**Problem to solve**
Once the data has been read, print it back in full, exactly.

[Data excerpts]
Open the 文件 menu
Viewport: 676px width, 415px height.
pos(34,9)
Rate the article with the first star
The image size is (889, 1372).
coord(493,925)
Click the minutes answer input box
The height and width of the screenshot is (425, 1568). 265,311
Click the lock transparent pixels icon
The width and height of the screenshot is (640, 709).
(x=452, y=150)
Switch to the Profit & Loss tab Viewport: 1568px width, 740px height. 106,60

**Expected output**
Open the 文件 menu
Viewport: 676px width, 415px height.
pos(34,9)
Rate the article with the first star
The image size is (889, 1372).
coord(493,925)
Click the minutes answer input box
The height and width of the screenshot is (425, 1568). 265,311
Click the lock transparent pixels icon
The width and height of the screenshot is (640, 709).
(x=452, y=150)
Switch to the Profit & Loss tab Viewport: 1568px width, 740px height. 106,60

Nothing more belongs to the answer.